What to do | Return each entry precisely as it appears below.

Supplied material |
※

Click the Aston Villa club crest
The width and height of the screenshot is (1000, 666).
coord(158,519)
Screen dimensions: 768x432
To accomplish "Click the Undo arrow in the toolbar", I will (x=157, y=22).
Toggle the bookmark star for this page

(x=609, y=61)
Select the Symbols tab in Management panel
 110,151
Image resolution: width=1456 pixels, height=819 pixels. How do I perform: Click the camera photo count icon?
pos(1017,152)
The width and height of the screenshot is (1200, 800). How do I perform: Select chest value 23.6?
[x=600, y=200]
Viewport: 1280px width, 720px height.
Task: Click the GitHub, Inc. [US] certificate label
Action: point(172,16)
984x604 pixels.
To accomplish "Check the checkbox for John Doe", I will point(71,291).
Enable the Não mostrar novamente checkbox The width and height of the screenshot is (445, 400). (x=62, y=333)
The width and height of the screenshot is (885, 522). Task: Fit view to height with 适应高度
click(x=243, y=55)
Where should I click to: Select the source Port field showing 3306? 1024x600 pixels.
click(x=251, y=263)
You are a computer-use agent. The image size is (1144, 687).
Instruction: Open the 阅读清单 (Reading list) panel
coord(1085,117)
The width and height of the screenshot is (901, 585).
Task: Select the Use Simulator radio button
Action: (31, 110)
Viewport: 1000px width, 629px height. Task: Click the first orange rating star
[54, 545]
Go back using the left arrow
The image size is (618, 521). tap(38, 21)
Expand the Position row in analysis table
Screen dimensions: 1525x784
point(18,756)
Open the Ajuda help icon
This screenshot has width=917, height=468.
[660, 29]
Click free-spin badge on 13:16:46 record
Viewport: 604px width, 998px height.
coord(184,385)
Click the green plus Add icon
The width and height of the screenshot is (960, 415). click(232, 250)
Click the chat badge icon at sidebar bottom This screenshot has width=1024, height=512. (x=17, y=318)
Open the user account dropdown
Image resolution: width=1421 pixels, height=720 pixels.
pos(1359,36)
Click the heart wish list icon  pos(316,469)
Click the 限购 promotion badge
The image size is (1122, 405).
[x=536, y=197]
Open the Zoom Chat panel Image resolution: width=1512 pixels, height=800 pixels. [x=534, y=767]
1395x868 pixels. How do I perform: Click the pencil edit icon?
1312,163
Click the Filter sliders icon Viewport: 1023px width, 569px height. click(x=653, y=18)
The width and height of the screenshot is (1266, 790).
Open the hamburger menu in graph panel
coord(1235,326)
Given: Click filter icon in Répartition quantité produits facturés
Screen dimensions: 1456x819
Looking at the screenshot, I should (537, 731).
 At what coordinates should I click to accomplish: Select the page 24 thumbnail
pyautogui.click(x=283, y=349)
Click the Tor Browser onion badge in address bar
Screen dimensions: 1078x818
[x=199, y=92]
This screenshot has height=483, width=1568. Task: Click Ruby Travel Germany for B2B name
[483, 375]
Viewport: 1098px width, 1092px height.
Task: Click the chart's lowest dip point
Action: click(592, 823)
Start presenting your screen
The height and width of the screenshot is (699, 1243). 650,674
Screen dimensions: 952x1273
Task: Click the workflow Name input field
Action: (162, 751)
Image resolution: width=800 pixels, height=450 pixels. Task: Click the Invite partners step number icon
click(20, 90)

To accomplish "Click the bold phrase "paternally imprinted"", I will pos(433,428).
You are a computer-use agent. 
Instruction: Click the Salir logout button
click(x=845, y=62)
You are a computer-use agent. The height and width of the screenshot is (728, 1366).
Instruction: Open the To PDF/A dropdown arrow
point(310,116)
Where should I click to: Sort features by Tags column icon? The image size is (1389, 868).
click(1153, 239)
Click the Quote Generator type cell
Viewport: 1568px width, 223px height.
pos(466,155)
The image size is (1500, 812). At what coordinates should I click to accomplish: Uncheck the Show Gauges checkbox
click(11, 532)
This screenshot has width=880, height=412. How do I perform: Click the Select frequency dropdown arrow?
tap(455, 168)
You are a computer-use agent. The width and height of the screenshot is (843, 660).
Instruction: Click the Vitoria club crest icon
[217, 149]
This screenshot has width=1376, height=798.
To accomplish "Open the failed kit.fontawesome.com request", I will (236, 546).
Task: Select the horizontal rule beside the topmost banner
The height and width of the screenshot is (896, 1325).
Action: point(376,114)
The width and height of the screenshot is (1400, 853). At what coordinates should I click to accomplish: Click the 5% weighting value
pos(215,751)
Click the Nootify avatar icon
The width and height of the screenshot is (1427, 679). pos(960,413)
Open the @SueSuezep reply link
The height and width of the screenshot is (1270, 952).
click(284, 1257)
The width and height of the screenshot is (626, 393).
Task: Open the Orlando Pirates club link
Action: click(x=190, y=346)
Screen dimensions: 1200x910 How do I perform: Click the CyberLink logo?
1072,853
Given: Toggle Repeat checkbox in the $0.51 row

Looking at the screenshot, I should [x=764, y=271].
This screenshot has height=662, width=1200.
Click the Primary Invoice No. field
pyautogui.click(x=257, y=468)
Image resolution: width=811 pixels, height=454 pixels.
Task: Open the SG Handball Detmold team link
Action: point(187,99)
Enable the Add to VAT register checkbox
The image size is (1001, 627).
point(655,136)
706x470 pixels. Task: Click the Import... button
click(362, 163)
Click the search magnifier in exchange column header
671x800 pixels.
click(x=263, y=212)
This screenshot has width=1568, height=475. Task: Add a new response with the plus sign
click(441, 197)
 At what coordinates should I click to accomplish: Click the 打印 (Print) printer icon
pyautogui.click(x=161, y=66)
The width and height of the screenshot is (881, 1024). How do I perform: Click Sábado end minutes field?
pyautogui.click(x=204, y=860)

※

Exercise solution |
Click the Aston Villa club crest
The width and height of the screenshot is (1000, 666).
coord(158,519)
Screen dimensions: 768x432
To accomplish "Click the Undo arrow in the toolbar", I will (x=157, y=22).
Toggle the bookmark star for this page

(x=609, y=61)
Select the Symbols tab in Management panel
 110,151
Image resolution: width=1456 pixels, height=819 pixels. How do I perform: Click the camera photo count icon?
pos(1017,152)
The width and height of the screenshot is (1200, 800). How do I perform: Select chest value 23.6?
[x=600, y=200]
Viewport: 1280px width, 720px height.
Task: Click the GitHub, Inc. [US] certificate label
Action: point(172,16)
984x604 pixels.
To accomplish "Check the checkbox for John Doe", I will point(71,291).
Enable the Não mostrar novamente checkbox The width and height of the screenshot is (445, 400). (x=62, y=333)
The width and height of the screenshot is (885, 522). Task: Fit view to height with 适应高度
click(x=243, y=55)
Where should I click to: Select the source Port field showing 3306? 1024x600 pixels.
click(x=251, y=263)
You are a computer-use agent. The image size is (1144, 687).
Instruction: Open the 阅读清单 (Reading list) panel
coord(1085,117)
The width and height of the screenshot is (901, 585).
Task: Select the Use Simulator radio button
Action: (31, 110)
Viewport: 1000px width, 629px height. Task: Click the first orange rating star
[54, 545]
Go back using the left arrow
The image size is (618, 521). tap(38, 21)
Expand the Position row in analysis table
Screen dimensions: 1525x784
point(18,756)
Open the Ajuda help icon
This screenshot has width=917, height=468.
[660, 29]
Click free-spin badge on 13:16:46 record
Viewport: 604px width, 998px height.
coord(184,385)
Click the green plus Add icon
The width and height of the screenshot is (960, 415). click(232, 250)
Click the chat badge icon at sidebar bottom This screenshot has width=1024, height=512. (x=17, y=318)
Open the user account dropdown
Image resolution: width=1421 pixels, height=720 pixels.
pos(1359,36)
Click the heart wish list icon  pos(316,469)
Click the 限购 promotion badge
The image size is (1122, 405).
[x=536, y=197]
Open the Zoom Chat panel Image resolution: width=1512 pixels, height=800 pixels. [x=534, y=767]
1395x868 pixels. How do I perform: Click the pencil edit icon?
1312,163
Click the Filter sliders icon Viewport: 1023px width, 569px height. click(x=653, y=18)
The width and height of the screenshot is (1266, 790).
Open the hamburger menu in graph panel
coord(1235,326)
Given: Click filter icon in Répartition quantité produits facturés
Screen dimensions: 1456x819
Looking at the screenshot, I should (537, 731).
 At what coordinates should I click to accomplish: Select the page 24 thumbnail
pyautogui.click(x=283, y=349)
Click the Tor Browser onion badge in address bar
Screen dimensions: 1078x818
[x=199, y=92]
This screenshot has height=483, width=1568. Task: Click Ruby Travel Germany for B2B name
[483, 375]
Viewport: 1098px width, 1092px height.
Task: Click the chart's lowest dip point
Action: click(592, 823)
Start presenting your screen
The height and width of the screenshot is (699, 1243). 650,674
Screen dimensions: 952x1273
Task: Click the workflow Name input field
Action: (162, 751)
Image resolution: width=800 pixels, height=450 pixels. Task: Click the Invite partners step number icon
click(20, 90)

To accomplish "Click the bold phrase "paternally imprinted"", I will pos(433,428).
You are a computer-use agent. 
Instruction: Click the Salir logout button
click(x=845, y=62)
You are a computer-use agent. The height and width of the screenshot is (728, 1366).
Instruction: Open the To PDF/A dropdown arrow
point(310,116)
Where should I click to: Sort features by Tags column icon? The image size is (1389, 868).
click(1153, 239)
Click the Quote Generator type cell
Viewport: 1568px width, 223px height.
pos(466,155)
The image size is (1500, 812). At what coordinates should I click to accomplish: Uncheck the Show Gauges checkbox
click(11, 532)
This screenshot has width=880, height=412. How do I perform: Click the Select frequency dropdown arrow?
tap(455, 168)
You are a computer-use agent. The width and height of the screenshot is (843, 660).
Instruction: Click the Vitoria club crest icon
[217, 149]
This screenshot has width=1376, height=798.
To accomplish "Open the failed kit.fontawesome.com request", I will (236, 546).
Task: Select the horizontal rule beside the topmost banner
The height and width of the screenshot is (896, 1325).
Action: point(376,114)
The width and height of the screenshot is (1400, 853). At what coordinates should I click to accomplish: Click the 5% weighting value
pos(215,751)
Click the Nootify avatar icon
The width and height of the screenshot is (1427, 679). pos(960,413)
Open the @SueSuezep reply link
The height and width of the screenshot is (1270, 952).
click(284, 1257)
The width and height of the screenshot is (626, 393).
Task: Open the Orlando Pirates club link
Action: click(x=190, y=346)
Screen dimensions: 1200x910 How do I perform: Click the CyberLink logo?
1072,853
Given: Toggle Repeat checkbox in the $0.51 row

Looking at the screenshot, I should [x=764, y=271].
This screenshot has height=662, width=1200.
Click the Primary Invoice No. field
pyautogui.click(x=257, y=468)
Image resolution: width=811 pixels, height=454 pixels.
Task: Open the SG Handball Detmold team link
Action: point(187,99)
Enable the Add to VAT register checkbox
The image size is (1001, 627).
point(655,136)
706x470 pixels. Task: Click the Import... button
click(362, 163)
Click the search magnifier in exchange column header
671x800 pixels.
click(x=263, y=212)
This screenshot has width=1568, height=475. Task: Add a new response with the plus sign
click(441, 197)
 At what coordinates should I click to accomplish: Click the 打印 (Print) printer icon
pyautogui.click(x=161, y=66)
The width and height of the screenshot is (881, 1024). How do I perform: Click Sábado end minutes field?
pyautogui.click(x=204, y=860)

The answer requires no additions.